This article discusses the factors that need to be in place for an arbitration proceeding to begin.

When considering the arbitral tribunal, its composition and its powers, it is worth reminding ourselves that arbitration proceedings may only take place when:

  1. the parties have agreed to submit their dispute to arbitration
  2. the arbitration clause(s) or submission agreement is in writing
  3. there is, in fact, a “dispute”, and
  4. the dispute is one that is capable of being settled by arbitration under the relevant national law (in other words, it is arbitrable under the law governing the arbitration agreement and the law of the seat, the lex arbitri, as the case may be).

Once a dispute arises, either party can submit a request for arbitration; however, the mode of the notice will depend on the rules that the parties have agreed and whether it is to be an institutional or ad hoc arbitration.

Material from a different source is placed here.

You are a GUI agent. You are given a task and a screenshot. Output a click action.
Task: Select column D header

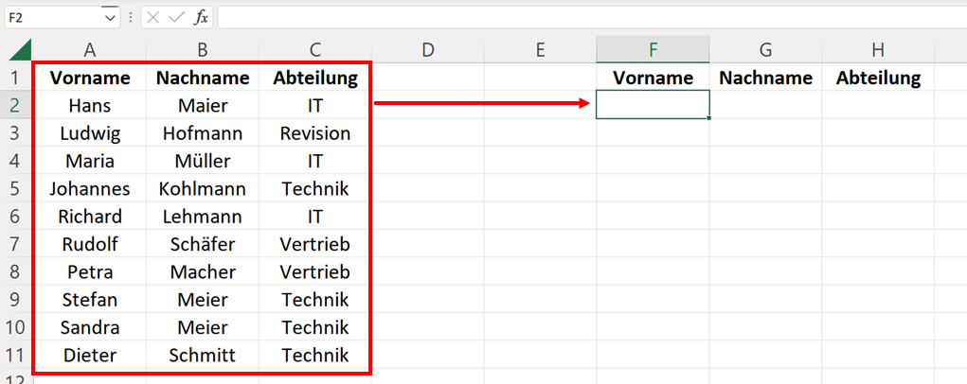[x=427, y=49]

If the dispute is to be heard by an arbitral institution, then the method of notice will be determined by the rules agreed between the parties. If the parties agree that the rules will be the institutional rules, then the notice will be in line with the requirements set out in those rules, along with the commencement phase. Thus, if, for instance, the parties have agreed to the UNCITRAL Rules or International Chamber of Commerce Rules of Arbitration (ICC Arbitration Rules), then the notice will be in line with those rules.

By way of example, A and B have a contract to supply machinery, and the arbitration clause/arbitration agreement has nominated Singapore as the seat of arbitration under the Arbitration Rules of the Singapore International Arbitration Centre, SIAC Rules, 6th edition, 1 August 2016 (SIAC Rules). A dispute arises and B wishes to commence arbitration. B will need to lodge a notice in line with r 3 of the SIAC Rules, which requires a party to file a Notice of Arbitration with the registrar (r 3.1), along with the documents set out in r 3.1(a)–(k). B must also send a copy of the notice to A (the respondent) at the same time, inform the registrar that the notice has been sent, and specify the mode of service employed and the date of service.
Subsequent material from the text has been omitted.